Apparently these costs consume up to between 14 and 15 percent of medical aids' R60billion annual expenditure.

But according to Bafana Nkosi, principal executive officer at Bonitas Medical Fund, there is no conclusive evidence or research to attest to these assumptions.

These statements are easily taken as gospel though they are based on mass generalisation across the spectrum of medical aid providers in the country.

"What is usually omitted from panic reports like this is the fact that South Africans spend eight or nine percent of the GDP on healthcare," Nkosi says.

"While this is higher than other developing countries, when compared to the US's between 14 and 15 percent of the GDP spent on healthcare expenses, we're actually doing rather well.

"Countries such as the US have addressed non-healthcare costs with the introduction of managed healthcare interventions. These interventions vary from passive to active involvement and engagement, such as the Health Management Organisations (HMO)."

Health Management Organisations are healthcare organisations that own hospitals and employ doctors to keep control of costs.

In South Africa we are largely on the passive level of managed healthcare. We implement managed healthcare programmes that are largely outsourced to third parties.

We have introduced limited capitation models and have alternative reimbursement models with hospitals and other providers.

Capitation contracts allow patients to select their primary healthcare providers, who monitor the patients' access to medical services, Nkosi says.

These capitated providers are paid a fixed fee per month based on the number of members on their books, irrespective of the number of times they have seen the patient.

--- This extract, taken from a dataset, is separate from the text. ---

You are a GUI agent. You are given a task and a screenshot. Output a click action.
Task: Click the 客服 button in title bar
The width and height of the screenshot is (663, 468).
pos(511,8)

While this might discourage over-servicing, it might, on the other hand, result in under-servicing and patients ending up in hospital, defeating the objectives of these arrangements.

There are, however, measures that are taken to ensure that doctors do not under-service. There are peer review mechanisms and we would look at other downstream costs like hospitalisation, associated with the doctor.

"The time might be ripe for South Africa to progress in managed healthcare intervention by introducing fully fledged HMOs," Nkosi says. "I see this being started by two or three medical aids joining forces."